Uma carta de amor
Gato Malhado,
Desde que estamos juntos, preciso lhe contar como ando me sentindo.
Desde que você entrou na minha vida, eu ando errando a mão, a dose, esqueço a receita do equilíbrio. O quanto uso das partes que brigam dentro de mim.
Desde que lhe amei pela primeira vez, eu me confundo, porque metade de mim, não tem medo e levanta os braços, na descida da montanha-russa, olhos abertos; enquanto a outra metade acha melhor enfrentar a queda com as mãos na barra, segurando forte, espremendo os dois olhos, fechados, desde o começo do percurso.
Metade prefere brincar na beira da praia, no raso, enquanto outra não vê problemas em pular dezenas de ondas e nadar onde a pequena bandeira vermelha, agitada pelo vento, avisa sobre o risco, sobre um possível afogamento.

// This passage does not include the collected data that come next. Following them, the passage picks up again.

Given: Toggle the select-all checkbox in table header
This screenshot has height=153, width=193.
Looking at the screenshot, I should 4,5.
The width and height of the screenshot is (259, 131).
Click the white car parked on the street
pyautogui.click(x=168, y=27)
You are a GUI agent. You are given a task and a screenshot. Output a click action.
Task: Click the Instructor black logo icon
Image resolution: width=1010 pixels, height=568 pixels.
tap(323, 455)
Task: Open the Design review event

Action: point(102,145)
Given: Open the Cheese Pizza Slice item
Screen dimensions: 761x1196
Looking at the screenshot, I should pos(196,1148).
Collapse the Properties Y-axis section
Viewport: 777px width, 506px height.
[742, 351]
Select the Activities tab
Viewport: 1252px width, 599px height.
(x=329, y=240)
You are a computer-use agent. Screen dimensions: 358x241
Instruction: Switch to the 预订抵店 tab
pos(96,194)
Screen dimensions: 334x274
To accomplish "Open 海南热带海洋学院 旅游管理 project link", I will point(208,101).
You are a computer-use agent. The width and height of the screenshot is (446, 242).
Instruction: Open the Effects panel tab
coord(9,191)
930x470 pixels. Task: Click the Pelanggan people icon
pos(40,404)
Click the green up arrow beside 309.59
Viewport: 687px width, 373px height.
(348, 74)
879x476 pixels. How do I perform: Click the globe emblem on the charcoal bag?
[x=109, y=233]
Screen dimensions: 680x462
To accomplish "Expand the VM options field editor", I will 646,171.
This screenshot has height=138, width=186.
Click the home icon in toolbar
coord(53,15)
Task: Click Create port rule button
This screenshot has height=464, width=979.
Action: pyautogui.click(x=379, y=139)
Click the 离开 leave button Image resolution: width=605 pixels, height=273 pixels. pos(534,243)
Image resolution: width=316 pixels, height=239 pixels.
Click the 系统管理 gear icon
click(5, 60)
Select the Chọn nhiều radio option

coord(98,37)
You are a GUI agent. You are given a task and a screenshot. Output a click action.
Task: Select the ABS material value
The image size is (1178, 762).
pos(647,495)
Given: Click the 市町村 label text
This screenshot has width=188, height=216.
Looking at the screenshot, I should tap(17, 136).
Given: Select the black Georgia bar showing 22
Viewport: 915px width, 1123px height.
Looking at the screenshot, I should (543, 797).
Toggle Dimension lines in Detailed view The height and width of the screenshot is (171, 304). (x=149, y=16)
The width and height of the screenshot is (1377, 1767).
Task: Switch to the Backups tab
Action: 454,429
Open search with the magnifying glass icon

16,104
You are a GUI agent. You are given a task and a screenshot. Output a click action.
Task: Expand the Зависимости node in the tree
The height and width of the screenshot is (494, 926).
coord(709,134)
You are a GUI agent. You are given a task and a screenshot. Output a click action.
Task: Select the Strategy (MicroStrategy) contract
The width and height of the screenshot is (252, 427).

Desde que lhe conheci, eu perdi a receita do equilíbrio. Uso a parte que não deveria na hora em que não poderia. Me confundo com duas metades que brigam dentro de mim.
Uma metade acelera na estrada, no momento da curva fechada, pé direito até o fim. Enquanto a outra metade freia, bruscamente, ao ver a primeira placa, seta torta, avisando sobre o perigo.
Há dois meses, eu erro a mão, a dose! Me confundo com o que devo usar. Porque metade briga, explode, enquanto outra se recolhe, quieta, debaixo da cama. No quarto fechado. No tudo escuro. Metade de mim grita, outra sussurra.
Tenho uma parte que acredita em finais felizes. Em beijos antes dos créditos, enquanto outra acha que só se ama errado.
Tenho uma metade que só conhece a mentira, a traição, tenho outra que só conhece a verdade.
Uma parte que precisa de calor, carinho, pés com pés. Outra que sobrevive sozinha.
Metade auto-suficiente, mas que depois de você , erra a mão, a dose!
Esquece a receita do equilíbrio, se perde.
Há dias em que uso a metade que não poderia. Dias em que me arrependo de ter usado a que não gostaria, porque elas brigam dentro de mim ... as metades. Há, por vezes, uma metade mais forte, outras ferozes. Há metades quase indomáveis. Metades que me fazem feliz!
Não deixar que uma mate a outra tem sido a minha luta diária.